Otra vez me concentro y vuelvo al diario, es que en este último tiempo se ha transformado en el mejor medio para contar todo aquello que me pasa.
Hoy fue un día agitado, evidentemente hasta ahora Martín estaba de seudo-vacaciones porque nunca me había exigido tanto como hoy. Lo que sucedió es que fuimos a una conferencia de prensa, podría decir, desde mi trabajo como computadora portátil, que hoy estuve en una especie de carrera, una competencia muy peleada porque la computadora que funcionara mejor sería la que llevaría al podio a su jefe y al medio en el que este trabajara, la que lograría llegaría a publicar la primicia.
El lugar era fantástico, humanos y computadoras se fundían en un continuo y rápido tecleo, que incluso, para mi era una acompasada melodía.
Así fue como todo tipo de computadoras acompañaron a los periodistas en esa jornada, tanto laptops como netbooks, era interesante ver los diferentes perfiles de los profesionales y cómo cada uno había optado por una computadora que no solo se adaptaba a su uso, sino que, además, fuera compatible con su personalidad, eso hacía la competencia más peleada porque cada uno sabía lo que poseía.
No había grandes diferencias de tiempo, todos estaban trabajando a máxima velocidad y lo más bello fue notar que la mayoría de nosotras gozaba de perfecta salud, los ventiladores no se escuchaban. Éramos un conjunto de jóvenes portátiles con sus dueños.
Mirando más específicamente reconocí algunas computadoras que nunca había visto. Un hombre de anteojos, un periodista bastante parecido al estereotipo que vemos en los libros o las historietas, tenía una portátil negra, ya desde lejos se distinguía su potencia, era una Intel® Core™2 Quad.

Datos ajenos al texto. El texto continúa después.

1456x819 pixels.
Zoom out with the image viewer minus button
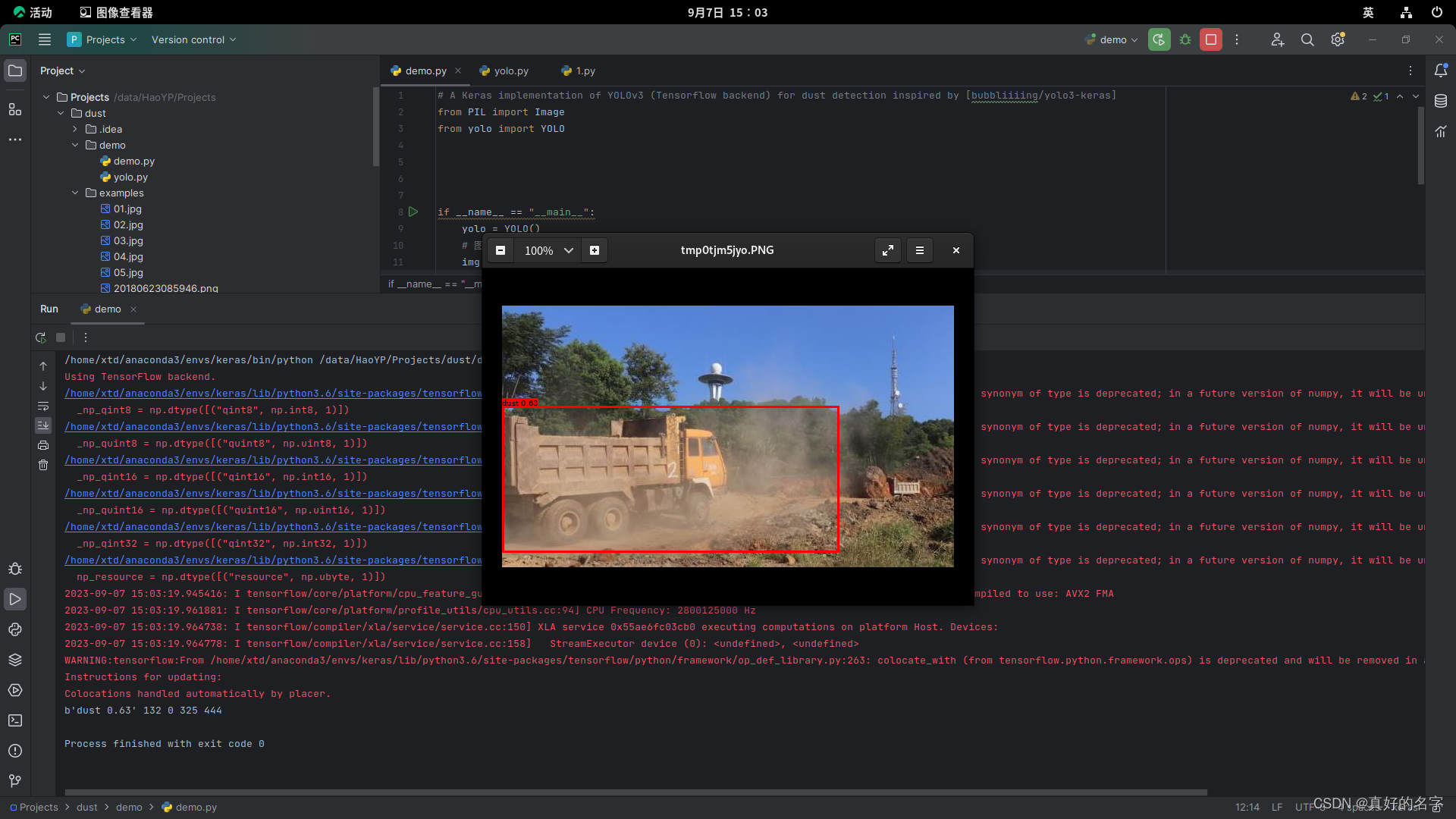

Del otro lado del salón un jóven de rastas, sentado sobre un escalón, seguramente porque había llegado tarde y no había encontrado lugar, usaba una netbook con Intel® Atom™ , supe luego que daba mayor libertad al usuario porque tenía un rendimiento superior de la batería, además estaba cómodo pese a no haber encontrado asiento, gracias al diminuto tamaño del dispositivo.
Finalmente Martín y yo nos ubicábamos en el medio, con mi corazón Intel® Core™2 Duo me convertía en la joya del lugar, fina, liviana y además potente como para procesar o editar videos y fotos era la mejor opción para satisfacer al máximo las necesidades de mi dueño.
Finalmente ese día fue extenuante, pero en la carrera llegué a la meta y estuve muy bien de tiempo. Mi jefe, Martín, llegó a publicar la nota en la página del medio donde trabaja, twitteo toda la conferencia sin inconvenientes, e incluso en ese mismo lugar también respondió mails, editó fotos y se fijó el estado de sus colegas en las redes sociales habituales. Fue un día completo e interesante, conocí a otras de todas las especies, chicas, grandes, gruesas, livianas, pesadas, de ahora en más ya nada me sorprendería.